Exercise brief:
Identify all lines of the data containing the string "agent" and copy them.

Records shown:
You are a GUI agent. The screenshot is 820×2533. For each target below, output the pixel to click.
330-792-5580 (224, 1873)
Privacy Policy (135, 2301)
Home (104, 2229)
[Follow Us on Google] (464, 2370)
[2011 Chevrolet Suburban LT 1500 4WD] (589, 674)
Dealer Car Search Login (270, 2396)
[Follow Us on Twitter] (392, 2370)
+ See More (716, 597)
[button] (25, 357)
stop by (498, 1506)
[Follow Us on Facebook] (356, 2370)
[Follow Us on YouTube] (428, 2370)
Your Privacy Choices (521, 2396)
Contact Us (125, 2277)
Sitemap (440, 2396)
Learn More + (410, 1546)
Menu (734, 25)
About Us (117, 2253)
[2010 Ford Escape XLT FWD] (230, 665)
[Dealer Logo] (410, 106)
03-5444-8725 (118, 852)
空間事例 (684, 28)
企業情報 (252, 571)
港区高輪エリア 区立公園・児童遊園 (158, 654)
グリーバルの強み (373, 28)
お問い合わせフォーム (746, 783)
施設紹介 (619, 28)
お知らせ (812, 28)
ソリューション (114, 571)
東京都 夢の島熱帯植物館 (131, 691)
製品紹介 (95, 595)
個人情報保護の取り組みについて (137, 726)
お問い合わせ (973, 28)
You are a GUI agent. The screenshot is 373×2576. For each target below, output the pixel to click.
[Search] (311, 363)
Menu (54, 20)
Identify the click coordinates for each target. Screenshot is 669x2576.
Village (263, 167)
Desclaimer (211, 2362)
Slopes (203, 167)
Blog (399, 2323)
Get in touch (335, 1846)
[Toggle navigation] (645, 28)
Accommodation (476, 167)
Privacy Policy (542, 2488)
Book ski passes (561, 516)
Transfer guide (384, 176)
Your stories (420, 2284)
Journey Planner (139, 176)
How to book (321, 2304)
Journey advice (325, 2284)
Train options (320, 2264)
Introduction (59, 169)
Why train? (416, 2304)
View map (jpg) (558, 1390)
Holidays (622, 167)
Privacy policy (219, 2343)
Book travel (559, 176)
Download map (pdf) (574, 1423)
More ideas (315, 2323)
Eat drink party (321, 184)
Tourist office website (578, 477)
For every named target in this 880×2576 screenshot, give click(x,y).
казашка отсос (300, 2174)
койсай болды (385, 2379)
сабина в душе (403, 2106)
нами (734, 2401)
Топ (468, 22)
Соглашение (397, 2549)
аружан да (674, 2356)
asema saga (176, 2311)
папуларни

Answer space:
You are a GUI agent. The screenshot is 820×2533. For each target below, output the pixel to click.
You are a GUI agent. The screenshot is 373×2576. For each target below, output the pixel to click.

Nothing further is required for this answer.